Many of the nominations were for Ryan Gosling, including the Academy Award, for his performance as Dan Dunne.
- Academy Award for Best Actor (Ryan Gosling) — Nominated (2006)
- Black Reel Award for Best Breakthrough Performance (Shareeka Epps) — Nominated (2007)
- Boston Society of Film Critics Award for Best New Filmmaker (Ryan Fleck) — Winner; Best Supporting Actress (Shareeka Epps) — Nominated (2006)
- Broadcast Film Critics Association Award for Best Actor (Ryan Gosling) — Nominated; Best Young Actress (Shareeka Epps) — Nominated (2007)
- Chicago Film Critics Association Award for Most Promising Performer (Shareeka Epps) — Nominated (2006)
- Dallas-Fort Worth Film Critics Association – Russell Smith Award (Ryan Fleck) — Winner (2006)
- Deauville Film Festival – Jury Special Prize Ryan Fleck — Winner; Revelations Prize (Ryan Fleck) — Winner (2006)
- Gotham Independent Film Award for Best Feature (Ryan Fleck) — Winner; Breakthrough Actor (Shareeka Epps; Tied with Rinko Kikuchi for Babel); Breakthrough Director (Ryan Fleck) — Winner (2006)

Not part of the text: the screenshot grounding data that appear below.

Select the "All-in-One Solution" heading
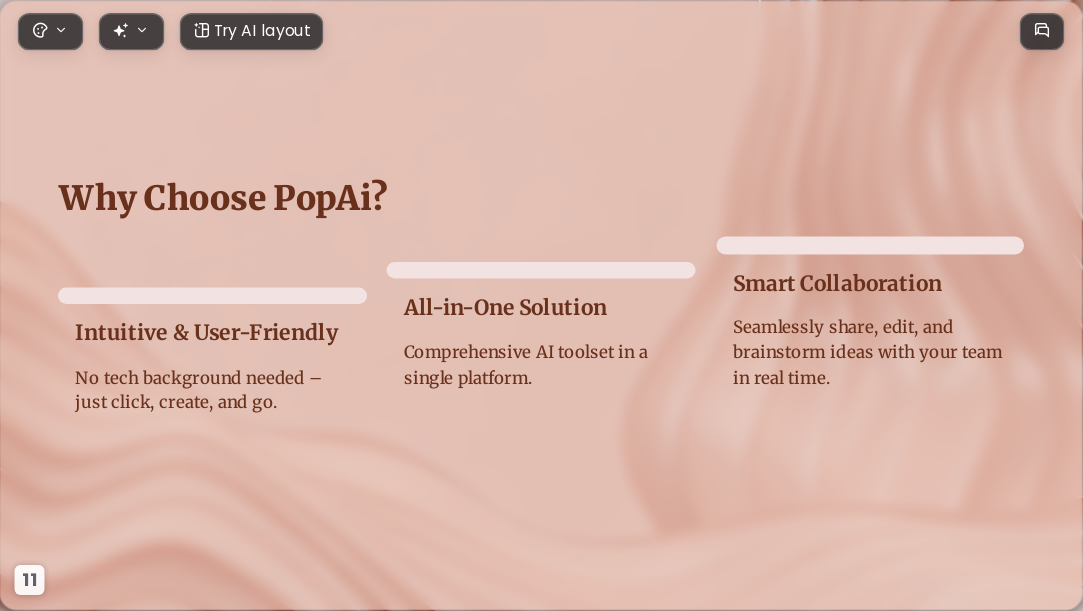Image resolution: width=1083 pixels, height=611 pixels. (x=505, y=307)
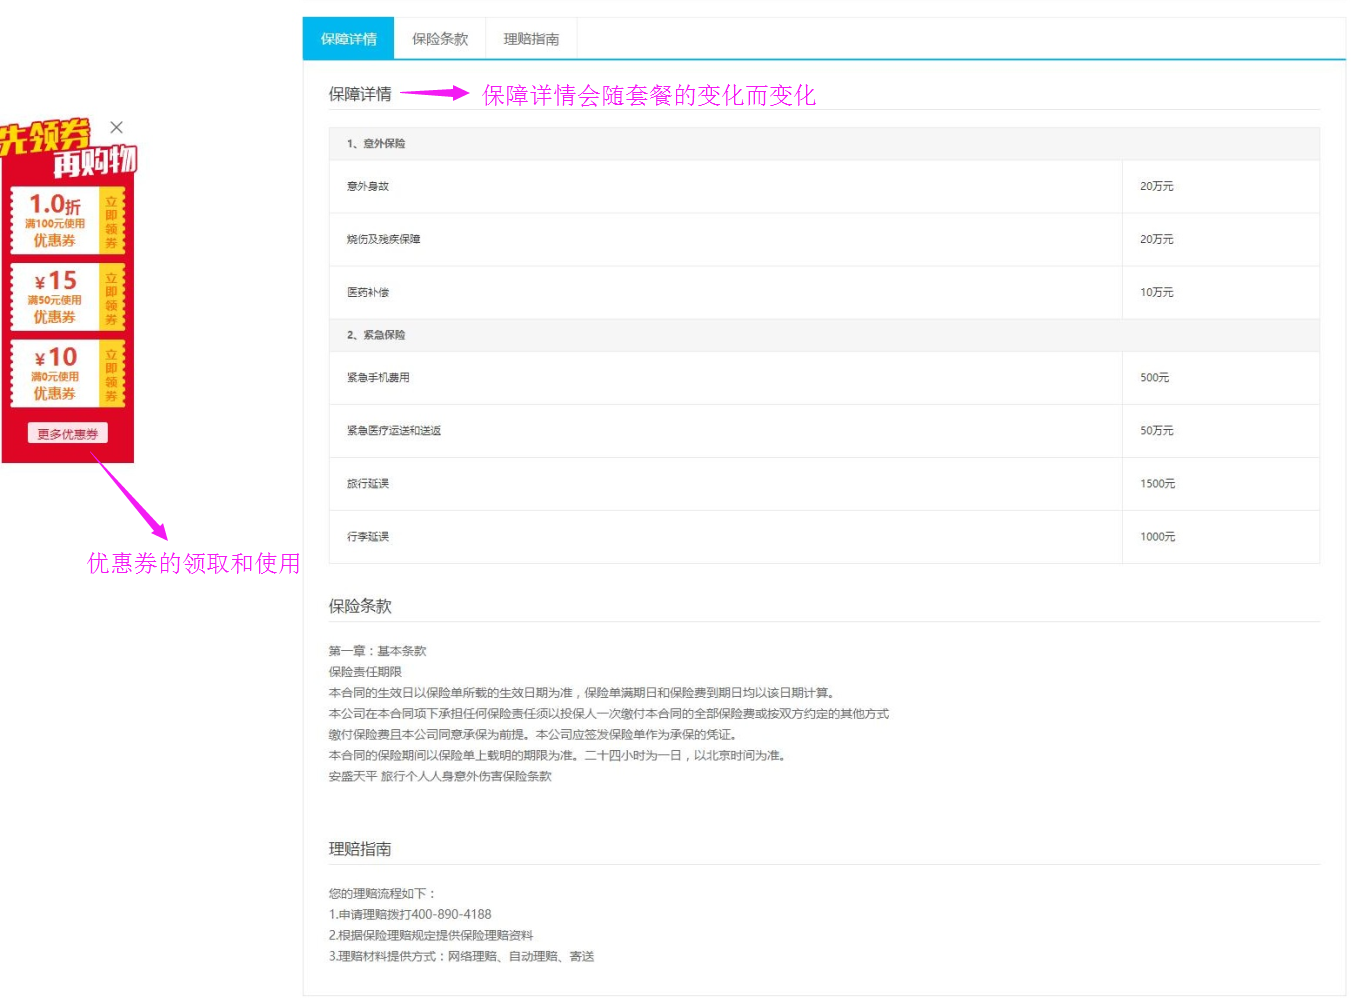
Task: Close the coupon popup with the X icon
Action: click(117, 127)
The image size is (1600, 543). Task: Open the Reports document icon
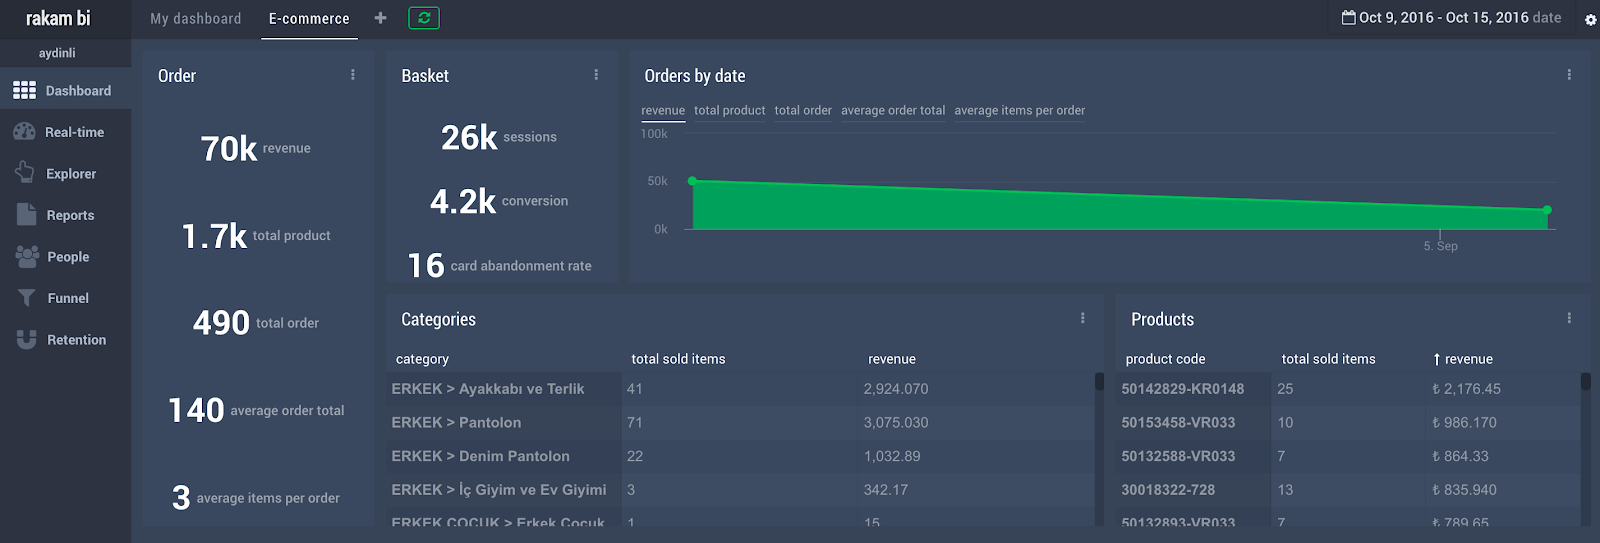26,215
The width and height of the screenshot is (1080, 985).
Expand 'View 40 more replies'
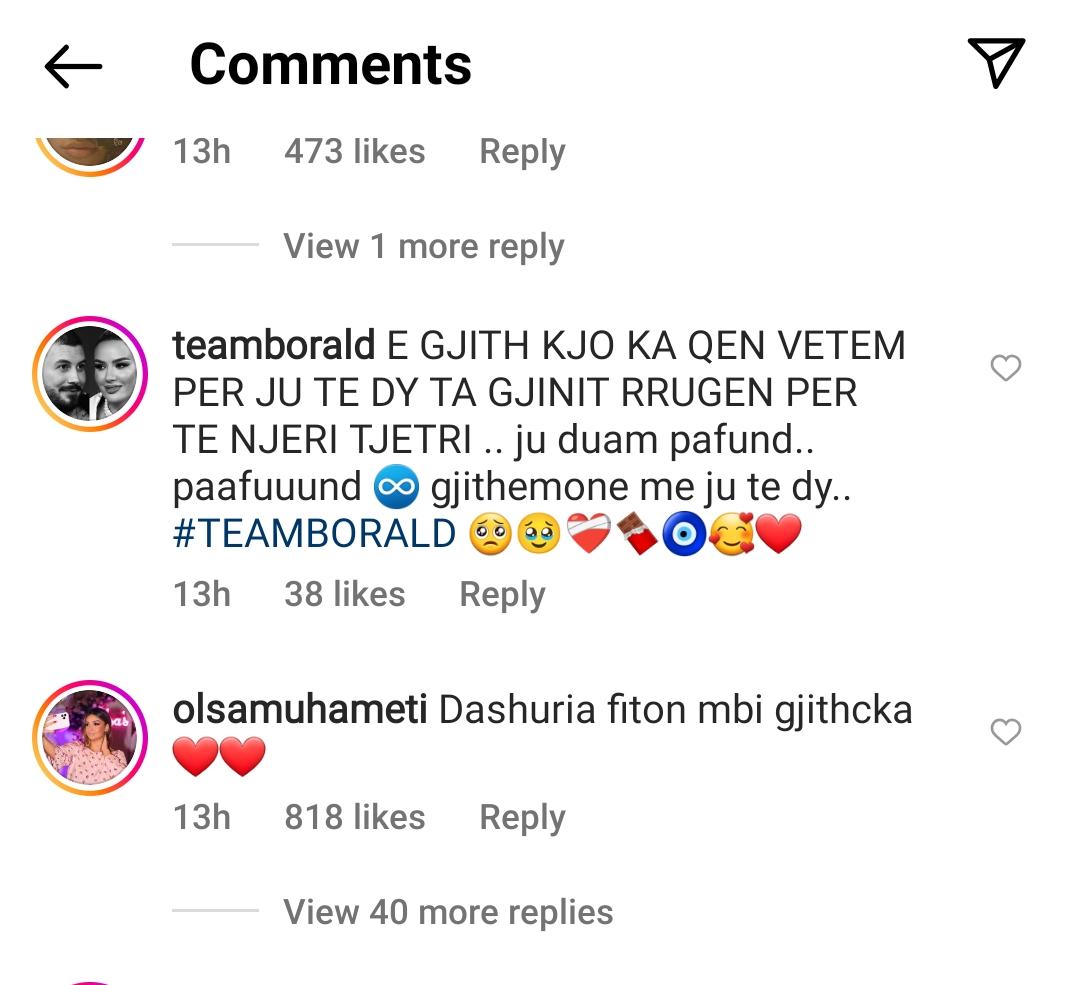448,912
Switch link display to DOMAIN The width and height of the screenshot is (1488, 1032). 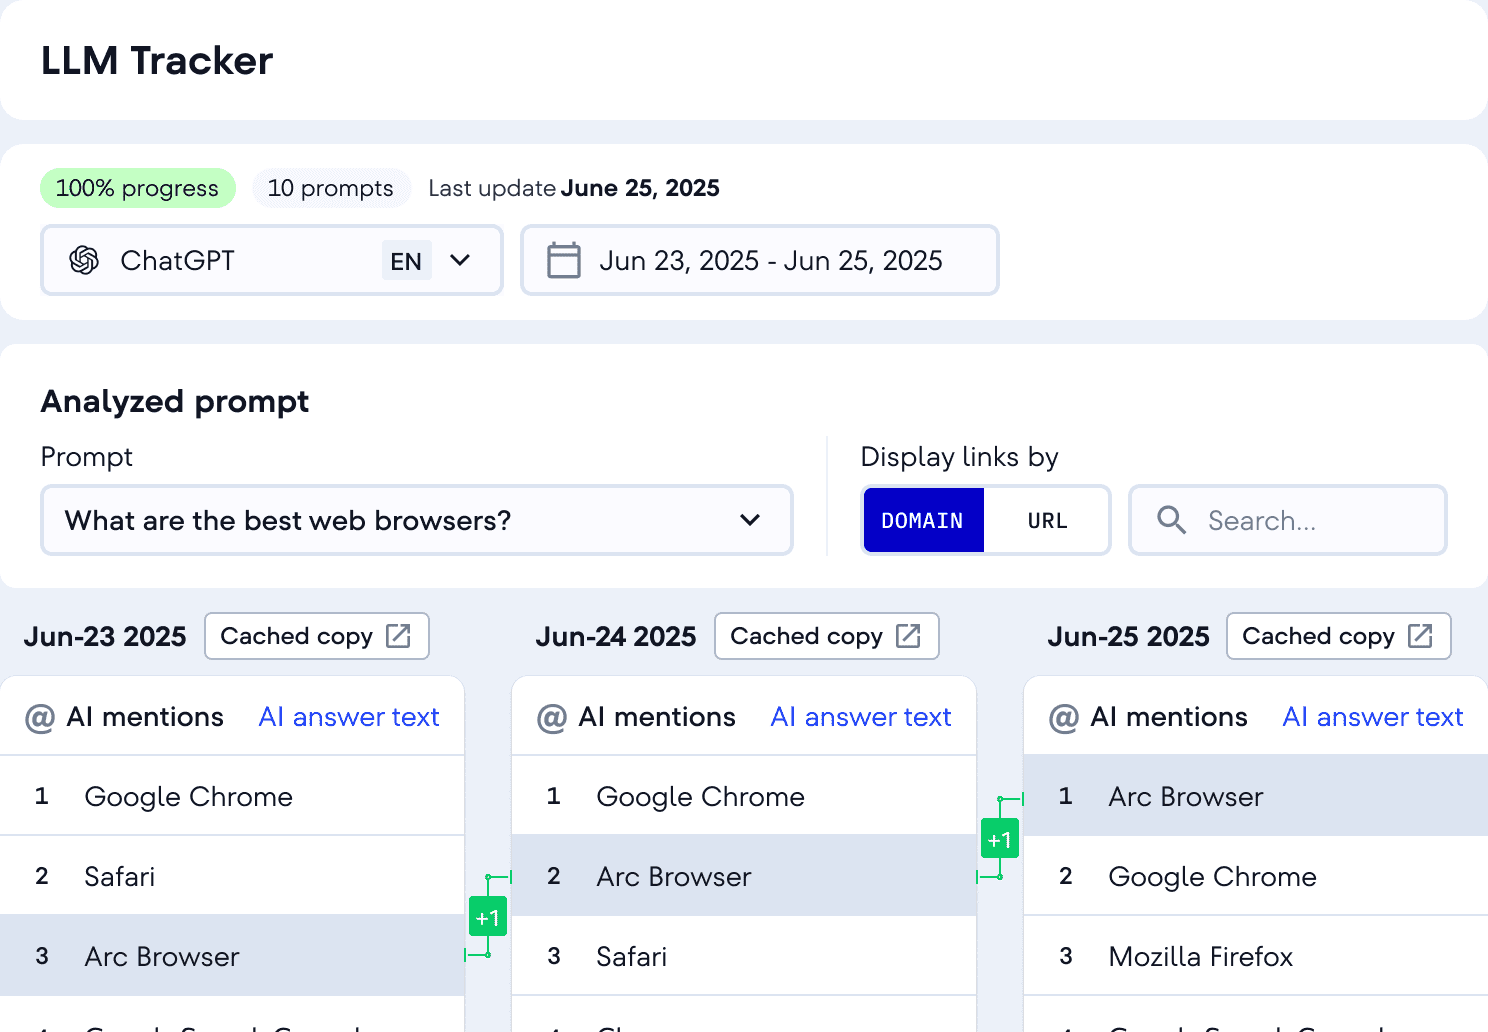(x=923, y=520)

- Independent Spirit Award for Best Female Lead (Shareeka Epps) — Winner; Independent Spirit Award for Best Male Lead (Ryan Gosling) — Winner; Independent Spirit Award for Best Director (Ryan Fleck) — Nominated; Best Feature (Jamie Patricof, Alex Orlovsky, Lynette Howell, Anna Boden, and Rosanne Korenberg) — Nominated; Best First Screenplay (Anna Boden and Ryan Fleck) — Nominated (2007)
- Locarno International Film Festival - Special Jury Prize (Ryan Fleck – Director, Anna Boden – Producer, Lynette Howell – Producer, Rosanne Korenberg – Producer, Alex Orlovsky – Producer, and Jamie Patricof – Producer) — Winner; Youth Jury Award – Special Mention (Ryan Fleck) — Winner; Golden Leopard (Ryan Fleck) — Nominated (2006)
- Nantucket Film Festival – Screenwriting Award (Anna Boden and Ryan Fleck) — Winner (2006)
- National Board of Review for Best Breakthrough Performance – Male (Ryan Gosling) — Winner (2006)
- Philadelphia Film Festival for Best Director (Ryan Fleck) — Winner (2006)
- San Francisco International Film Festival for Best Film (Ryan Fleck) — Winner (2006)
- Seattle International Film Festival – Golden Space Needle Audience Award for Best Actor (Ryan Gosling) — Winner (2006)
- Screen Actors Guild Award for Outstanding Performance by a Male Actor in a Leading Role (Ryan Gosling) — Nominated (2007)
- Stockholm Film Festival for Best Actor (Ryan Gosling) — Winner (2006)

== Home media ==
Half Nelson was released on DVD on February 13, 2007, courtesy of ThinkFilm and Sony Pictures. Bonus features include outtakes, deleted scenes, filmmaker commentary, and a music video by Rhymefest. The film has earned $16,180,000 in rentals and $1,538,323 in DVD sales. It was released on Blu-ray in the United Kingdom in November 2015.